Items listed in a dataset

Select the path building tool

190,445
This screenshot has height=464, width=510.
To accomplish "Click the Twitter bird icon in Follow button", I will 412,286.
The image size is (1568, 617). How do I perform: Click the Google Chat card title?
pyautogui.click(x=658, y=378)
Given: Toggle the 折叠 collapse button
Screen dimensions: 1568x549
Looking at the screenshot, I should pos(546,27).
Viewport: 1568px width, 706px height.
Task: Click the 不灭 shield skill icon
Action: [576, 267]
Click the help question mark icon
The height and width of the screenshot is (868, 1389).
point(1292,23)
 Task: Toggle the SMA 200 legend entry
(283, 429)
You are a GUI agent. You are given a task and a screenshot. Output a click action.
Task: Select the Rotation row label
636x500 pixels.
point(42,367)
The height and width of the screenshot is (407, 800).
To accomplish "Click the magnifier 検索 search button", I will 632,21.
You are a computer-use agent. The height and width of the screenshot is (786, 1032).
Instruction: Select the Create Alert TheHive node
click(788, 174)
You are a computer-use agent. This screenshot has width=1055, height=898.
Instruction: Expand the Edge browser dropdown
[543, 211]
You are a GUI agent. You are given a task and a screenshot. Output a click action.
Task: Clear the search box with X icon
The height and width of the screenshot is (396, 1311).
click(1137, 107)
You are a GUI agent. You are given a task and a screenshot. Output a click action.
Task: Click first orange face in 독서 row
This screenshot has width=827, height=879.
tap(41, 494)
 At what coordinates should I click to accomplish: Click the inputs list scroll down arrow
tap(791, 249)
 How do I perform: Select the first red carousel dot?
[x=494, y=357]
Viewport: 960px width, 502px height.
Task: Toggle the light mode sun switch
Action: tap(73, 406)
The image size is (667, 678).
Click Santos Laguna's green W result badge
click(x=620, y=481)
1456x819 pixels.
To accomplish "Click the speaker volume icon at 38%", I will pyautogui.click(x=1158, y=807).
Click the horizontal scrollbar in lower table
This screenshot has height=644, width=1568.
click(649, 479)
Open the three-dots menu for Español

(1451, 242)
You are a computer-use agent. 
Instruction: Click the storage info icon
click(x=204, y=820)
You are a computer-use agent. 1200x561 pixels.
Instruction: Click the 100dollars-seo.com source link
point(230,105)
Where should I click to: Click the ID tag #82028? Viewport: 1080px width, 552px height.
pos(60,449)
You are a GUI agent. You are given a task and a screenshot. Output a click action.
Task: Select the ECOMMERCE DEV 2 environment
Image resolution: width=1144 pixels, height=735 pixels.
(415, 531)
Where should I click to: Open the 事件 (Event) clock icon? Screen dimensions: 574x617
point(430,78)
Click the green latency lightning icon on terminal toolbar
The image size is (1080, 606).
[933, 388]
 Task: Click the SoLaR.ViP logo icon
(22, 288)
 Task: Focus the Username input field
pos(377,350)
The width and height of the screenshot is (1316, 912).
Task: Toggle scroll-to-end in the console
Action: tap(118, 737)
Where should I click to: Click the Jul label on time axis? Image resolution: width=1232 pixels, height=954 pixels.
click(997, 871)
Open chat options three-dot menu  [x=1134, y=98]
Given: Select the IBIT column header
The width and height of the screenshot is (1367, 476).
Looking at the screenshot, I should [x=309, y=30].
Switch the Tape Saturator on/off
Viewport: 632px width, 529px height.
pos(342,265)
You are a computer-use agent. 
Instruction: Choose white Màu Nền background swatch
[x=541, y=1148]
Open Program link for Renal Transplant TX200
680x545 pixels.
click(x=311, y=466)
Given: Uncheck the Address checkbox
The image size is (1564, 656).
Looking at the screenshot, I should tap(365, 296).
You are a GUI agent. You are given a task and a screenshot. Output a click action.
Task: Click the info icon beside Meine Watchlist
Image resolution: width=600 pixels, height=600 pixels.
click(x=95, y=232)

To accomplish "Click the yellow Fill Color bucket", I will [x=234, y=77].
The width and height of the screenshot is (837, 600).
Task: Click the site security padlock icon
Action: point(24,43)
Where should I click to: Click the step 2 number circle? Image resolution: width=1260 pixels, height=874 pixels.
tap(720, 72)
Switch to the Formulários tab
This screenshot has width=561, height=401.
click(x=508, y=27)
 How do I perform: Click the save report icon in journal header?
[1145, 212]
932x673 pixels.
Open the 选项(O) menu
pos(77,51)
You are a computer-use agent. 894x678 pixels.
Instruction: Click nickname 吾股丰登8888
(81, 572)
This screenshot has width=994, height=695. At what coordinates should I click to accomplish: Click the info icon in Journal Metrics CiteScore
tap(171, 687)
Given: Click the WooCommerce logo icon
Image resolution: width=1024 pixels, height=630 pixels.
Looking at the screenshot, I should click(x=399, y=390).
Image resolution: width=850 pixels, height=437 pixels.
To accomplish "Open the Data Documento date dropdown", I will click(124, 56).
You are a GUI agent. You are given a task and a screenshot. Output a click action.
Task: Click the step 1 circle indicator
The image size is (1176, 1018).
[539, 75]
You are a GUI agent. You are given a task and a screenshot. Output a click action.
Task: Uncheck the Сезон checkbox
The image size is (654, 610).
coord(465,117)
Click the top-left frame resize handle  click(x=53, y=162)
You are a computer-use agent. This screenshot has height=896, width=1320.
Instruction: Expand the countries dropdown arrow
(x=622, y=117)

DESCRIPTION OF THE TASK
Among the entries above, identify all lines with "checkbox" and copy them.

SOLUTION TO THIS TASK
Given: Uncheck the Address checkbox
Task: Uncheck the Сезон checkbox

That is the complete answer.